Quote all entries in full, exactly.

Exercise material ::
[Start of section]

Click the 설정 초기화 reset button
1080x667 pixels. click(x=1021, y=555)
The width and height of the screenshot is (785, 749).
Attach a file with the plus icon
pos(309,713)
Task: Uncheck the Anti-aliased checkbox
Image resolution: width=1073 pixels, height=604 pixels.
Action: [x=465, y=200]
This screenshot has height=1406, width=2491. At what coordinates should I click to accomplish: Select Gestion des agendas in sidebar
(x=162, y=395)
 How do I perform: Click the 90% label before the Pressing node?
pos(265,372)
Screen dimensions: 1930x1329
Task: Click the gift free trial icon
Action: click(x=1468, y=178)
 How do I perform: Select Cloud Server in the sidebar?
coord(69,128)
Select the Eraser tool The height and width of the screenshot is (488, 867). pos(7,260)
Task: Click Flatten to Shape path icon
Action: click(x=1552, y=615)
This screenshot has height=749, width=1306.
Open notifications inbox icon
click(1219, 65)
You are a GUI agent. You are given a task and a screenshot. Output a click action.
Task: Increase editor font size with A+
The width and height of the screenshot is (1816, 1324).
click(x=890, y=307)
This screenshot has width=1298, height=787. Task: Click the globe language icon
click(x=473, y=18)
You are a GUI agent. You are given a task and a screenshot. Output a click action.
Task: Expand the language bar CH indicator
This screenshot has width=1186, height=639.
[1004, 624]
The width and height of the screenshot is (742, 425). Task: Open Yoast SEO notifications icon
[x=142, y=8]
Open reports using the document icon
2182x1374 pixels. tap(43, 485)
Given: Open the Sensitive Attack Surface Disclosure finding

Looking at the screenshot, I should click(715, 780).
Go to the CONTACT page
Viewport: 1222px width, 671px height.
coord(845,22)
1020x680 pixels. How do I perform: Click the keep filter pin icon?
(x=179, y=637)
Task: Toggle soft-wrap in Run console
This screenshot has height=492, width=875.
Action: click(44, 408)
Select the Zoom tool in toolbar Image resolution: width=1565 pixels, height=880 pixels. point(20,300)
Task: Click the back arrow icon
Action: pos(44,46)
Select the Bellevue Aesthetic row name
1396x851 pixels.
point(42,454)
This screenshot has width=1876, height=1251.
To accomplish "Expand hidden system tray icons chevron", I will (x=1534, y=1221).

[End of section]

Response box ::
Click the 설정 초기화 reset button
1080x667 pixels. click(x=1021, y=555)
The width and height of the screenshot is (785, 749).
Attach a file with the plus icon
pos(309,713)
Task: Uncheck the Anti-aliased checkbox
Image resolution: width=1073 pixels, height=604 pixels.
Action: [x=465, y=200]
This screenshot has height=1406, width=2491. At what coordinates should I click to accomplish: Select Gestion des agendas in sidebar
(x=162, y=395)
 How do I perform: Click the 90% label before the Pressing node?
pos(265,372)
Screen dimensions: 1930x1329
Task: Click the gift free trial icon
Action: click(x=1468, y=178)
 How do I perform: Select Cloud Server in the sidebar?
coord(69,128)
Select the Eraser tool The height and width of the screenshot is (488, 867). pos(7,260)
Task: Click Flatten to Shape path icon
Action: click(x=1552, y=615)
This screenshot has height=749, width=1306.
Open notifications inbox icon
click(1219, 65)
You are a GUI agent. You are given a task and a screenshot. Output a click action.
Task: Increase editor font size with A+
The width and height of the screenshot is (1816, 1324).
click(x=890, y=307)
This screenshot has width=1298, height=787. Task: Click the globe language icon
click(x=473, y=18)
You are a GUI agent. You are given a task and a screenshot. Output a click action.
Task: Expand the language bar CH indicator
This screenshot has width=1186, height=639.
[1004, 624]
The width and height of the screenshot is (742, 425). Task: Open Yoast SEO notifications icon
[x=142, y=8]
Open reports using the document icon
2182x1374 pixels. tap(43, 485)
Given: Open the Sensitive Attack Surface Disclosure finding

Looking at the screenshot, I should click(715, 780).
Go to the CONTACT page
Viewport: 1222px width, 671px height.
coord(845,22)
1020x680 pixels. How do I perform: Click the keep filter pin icon?
(x=179, y=637)
Task: Toggle soft-wrap in Run console
This screenshot has height=492, width=875.
Action: click(44, 408)
Select the Zoom tool in toolbar Image resolution: width=1565 pixels, height=880 pixels. point(20,300)
Task: Click the back arrow icon
Action: pos(44,46)
Select the Bellevue Aesthetic row name
1396x851 pixels.
point(42,454)
This screenshot has width=1876, height=1251.
To accomplish "Expand hidden system tray icons chevron", I will (x=1534, y=1221).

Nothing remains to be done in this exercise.